Other teams focused on:

  • Prison memoirs, life on the frontlines, and Sherman‚Äôs march through Georgia and the Carolinas
  • Literature of hospitals and the wounded (In addition to Walt Whitman’s poems about caring for the wounded in Washington hospitals, this display includes an amputation kit from the Health Sciences Library Special Collections.)
  • Literature written after the war that remembers and reimagines the crisis: Stephen Crane’s Red Badge of Courage, for example, and North Carolina author Charles Chesnutt’s “conjure stories” about African American experience before and after the war.

“The students understood the crucial importance of representing various viewpoints and getting their information right” says Richards.

After making their selections, students met with Tommy Nixon, librarian for classics, dramatic art, and English and comparative literature in Davis Library. Nixon showed students how to use print and digital resources, such as biographies and nineteenth-century newspapers, in order to research and identify many of the fairly obscure real-life characters and their writings that appear in the exhibit.

“This is a great opportunity for them to take an idea from conception to execution,” says Nixon. “They’ll probably never look at an exhibit the same way again.”

The collaboration between the class and librarians was extensive. In addition to working with Kader and Nixon, the students met with conservators to understand safe handling and display of library materials. (To ensure the items’ long-term health, conservators Jan Paris and Andrea Knowlton cleaned books and mended minor tears, created supports, and talked with students about “what was physically possible,” in terms of safely displaying materials in exhibit cases).

Paris, Knowlton, and Reynolds counseled students on the use of space in the exhibit cases, and Rare Book Collection Assistant Alia Wegner advised on visual design. A range of special collections research librarians and staff including Funke, Jason Tomberlin and Matt Turi along with Leslie McAbee, a graduate research consultant with the Office for Undergraduate Research, shared expertise and served as sounding boards.

“They got help from everybody,” says Richards. “It took a village. It really did.”

The Big Night

It’s April 24, and the opening night of the exhibit is here. It’s just one day before “LDOC: the Last Day of Classes” and the Melba Remig Saltarelli Exhibit Room is packed with students, family members, friends, and the general public.

To mark the previous day’s “World Book Day‚” a date celebrated in Spain as “The Day of the Rose,” where students presenting on their exhibits each receive a single red rose.

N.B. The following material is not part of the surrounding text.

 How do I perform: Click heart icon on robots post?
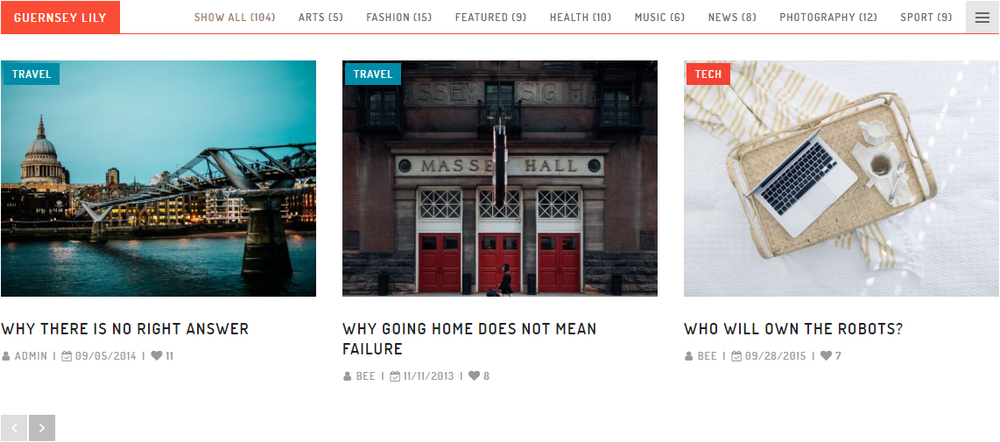tap(826, 356)
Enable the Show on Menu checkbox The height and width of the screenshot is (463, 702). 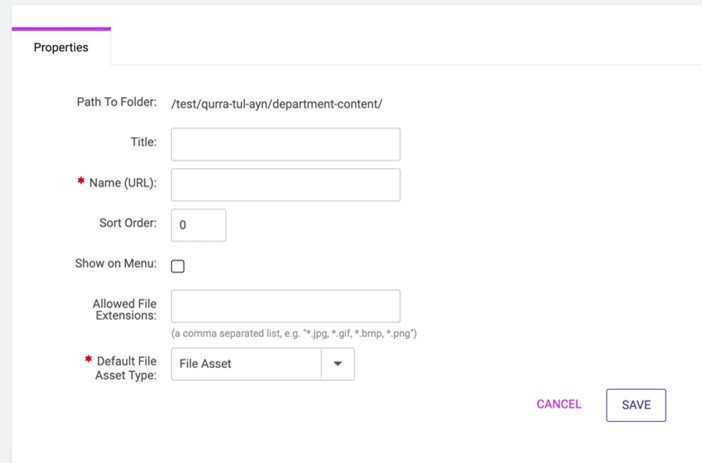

The flowers crystallize something about the night and the project. In an increasingly digital age, students have spent their semester immersed in the materiality of the items. They were moved by the letters written to and from soldiers during the war, prison diaries and a small battered and well-used 1864 book titled Hymns for the Camp, which was carried around in a backpack and sung from in the field camps.

“This has been through a war with a soldier,” says Hannah Wallace. “You wonder what comfort that brought him.”

While the project involved all manner of the Library’s resources, including secondary source materials only available through digital databases, it’s still this physical form that offered the students something unique.

“This project has helped me to realize that books are living creatures,” says Sam Bondurant, ’15. “Some of these works only exist because UNC and the Wilson Library spent an immense amount of effort to collect and then restore them.”

And so this is how the night ends: with students standing in front of glass-fronted exhibit cases full of rare materials, explaining a semester’s worth of work to friends, family, and complete strangers.

“It’s not just another class for them,” says Eliza Richards. “It’s a lifetime experience.”